EXERCISE. Return exactly the lines of the records below, starting at the line that contains "The height and width of the screenshot is (686, 629)." and ending at the line that contains "Open the Project History panel", with both of those lines kept.

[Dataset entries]
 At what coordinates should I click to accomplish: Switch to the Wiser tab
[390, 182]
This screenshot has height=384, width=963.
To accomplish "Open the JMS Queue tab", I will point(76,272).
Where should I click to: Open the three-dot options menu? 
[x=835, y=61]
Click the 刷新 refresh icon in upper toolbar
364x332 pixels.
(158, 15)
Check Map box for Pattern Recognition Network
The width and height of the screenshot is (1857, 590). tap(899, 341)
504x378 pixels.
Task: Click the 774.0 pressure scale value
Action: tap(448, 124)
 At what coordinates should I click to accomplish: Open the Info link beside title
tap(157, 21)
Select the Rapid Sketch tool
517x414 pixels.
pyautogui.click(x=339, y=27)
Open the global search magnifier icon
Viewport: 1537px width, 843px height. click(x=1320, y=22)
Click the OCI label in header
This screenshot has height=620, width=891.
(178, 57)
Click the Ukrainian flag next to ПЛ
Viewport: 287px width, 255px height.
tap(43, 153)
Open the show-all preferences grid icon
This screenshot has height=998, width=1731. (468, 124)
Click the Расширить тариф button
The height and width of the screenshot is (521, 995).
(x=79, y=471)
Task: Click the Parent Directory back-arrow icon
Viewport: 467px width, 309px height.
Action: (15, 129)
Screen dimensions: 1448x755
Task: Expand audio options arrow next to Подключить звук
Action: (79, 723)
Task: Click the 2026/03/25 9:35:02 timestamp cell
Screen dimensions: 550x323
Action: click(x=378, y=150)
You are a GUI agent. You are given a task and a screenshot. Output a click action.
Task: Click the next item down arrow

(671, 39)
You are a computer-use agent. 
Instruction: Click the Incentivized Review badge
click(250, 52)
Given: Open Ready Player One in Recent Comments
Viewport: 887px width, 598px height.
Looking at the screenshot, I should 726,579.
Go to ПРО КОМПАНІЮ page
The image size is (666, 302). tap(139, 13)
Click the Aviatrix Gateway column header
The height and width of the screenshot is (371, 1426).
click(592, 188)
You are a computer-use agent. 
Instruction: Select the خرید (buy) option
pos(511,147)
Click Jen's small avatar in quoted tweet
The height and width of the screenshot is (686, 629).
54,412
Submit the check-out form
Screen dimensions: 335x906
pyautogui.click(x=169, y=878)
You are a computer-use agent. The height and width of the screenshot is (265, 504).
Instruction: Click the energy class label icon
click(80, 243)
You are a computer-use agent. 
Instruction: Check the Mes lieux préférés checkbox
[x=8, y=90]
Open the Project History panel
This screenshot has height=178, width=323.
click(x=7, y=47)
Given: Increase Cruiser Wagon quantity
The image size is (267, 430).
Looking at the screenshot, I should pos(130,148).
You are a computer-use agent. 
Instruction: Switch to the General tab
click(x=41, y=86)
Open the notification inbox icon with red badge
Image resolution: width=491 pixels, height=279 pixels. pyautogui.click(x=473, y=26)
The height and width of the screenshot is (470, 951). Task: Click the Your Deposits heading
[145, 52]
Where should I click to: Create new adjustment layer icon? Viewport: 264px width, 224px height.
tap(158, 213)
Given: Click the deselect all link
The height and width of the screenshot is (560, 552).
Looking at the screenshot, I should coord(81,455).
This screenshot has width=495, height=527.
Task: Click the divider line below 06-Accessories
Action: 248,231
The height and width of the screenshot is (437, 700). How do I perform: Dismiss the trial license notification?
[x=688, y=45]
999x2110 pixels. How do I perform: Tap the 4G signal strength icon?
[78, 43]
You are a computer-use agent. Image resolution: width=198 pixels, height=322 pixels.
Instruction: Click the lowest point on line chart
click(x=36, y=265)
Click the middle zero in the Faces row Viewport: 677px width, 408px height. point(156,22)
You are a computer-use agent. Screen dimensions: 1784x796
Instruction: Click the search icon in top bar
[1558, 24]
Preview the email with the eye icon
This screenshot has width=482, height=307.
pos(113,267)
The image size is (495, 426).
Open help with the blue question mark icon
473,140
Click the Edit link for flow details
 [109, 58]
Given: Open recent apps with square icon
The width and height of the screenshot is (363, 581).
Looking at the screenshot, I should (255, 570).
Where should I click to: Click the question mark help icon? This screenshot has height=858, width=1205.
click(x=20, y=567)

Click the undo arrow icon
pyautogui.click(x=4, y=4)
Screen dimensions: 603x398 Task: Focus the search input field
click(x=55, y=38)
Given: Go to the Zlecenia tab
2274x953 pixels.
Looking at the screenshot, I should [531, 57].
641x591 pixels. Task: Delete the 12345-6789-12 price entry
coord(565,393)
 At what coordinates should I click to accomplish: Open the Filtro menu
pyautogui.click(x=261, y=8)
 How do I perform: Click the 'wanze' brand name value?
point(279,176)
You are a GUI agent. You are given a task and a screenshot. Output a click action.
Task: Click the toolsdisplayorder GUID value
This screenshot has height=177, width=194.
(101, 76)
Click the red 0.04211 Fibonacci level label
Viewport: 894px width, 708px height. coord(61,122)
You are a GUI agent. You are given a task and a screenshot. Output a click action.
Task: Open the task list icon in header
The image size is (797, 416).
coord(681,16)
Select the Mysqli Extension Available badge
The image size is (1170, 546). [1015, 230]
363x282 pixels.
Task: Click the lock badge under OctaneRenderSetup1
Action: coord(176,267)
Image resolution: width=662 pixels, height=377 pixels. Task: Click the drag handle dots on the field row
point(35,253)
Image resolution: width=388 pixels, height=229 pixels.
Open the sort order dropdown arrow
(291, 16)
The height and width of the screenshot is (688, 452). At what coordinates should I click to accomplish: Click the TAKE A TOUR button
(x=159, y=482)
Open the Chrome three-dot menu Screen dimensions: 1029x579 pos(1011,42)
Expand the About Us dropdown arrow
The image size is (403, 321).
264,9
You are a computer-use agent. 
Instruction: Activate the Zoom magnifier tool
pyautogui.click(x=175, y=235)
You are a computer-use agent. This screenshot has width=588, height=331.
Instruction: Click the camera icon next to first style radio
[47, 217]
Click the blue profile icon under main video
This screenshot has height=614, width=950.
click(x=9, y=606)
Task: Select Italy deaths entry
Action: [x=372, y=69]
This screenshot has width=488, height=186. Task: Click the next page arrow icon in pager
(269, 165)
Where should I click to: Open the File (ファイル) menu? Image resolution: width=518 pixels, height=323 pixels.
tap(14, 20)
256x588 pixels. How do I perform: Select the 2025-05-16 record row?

TASK RESPONSE.
The height and width of the screenshot is (686, 629).
54,412
Submit the check-out form
Screen dimensions: 335x906
pyautogui.click(x=169, y=878)
You are a computer-use agent. The height and width of the screenshot is (265, 504).
Instruction: Click the energy class label icon
click(80, 243)
You are a computer-use agent. 
Instruction: Check the Mes lieux préférés checkbox
[x=8, y=90]
Open the Project History panel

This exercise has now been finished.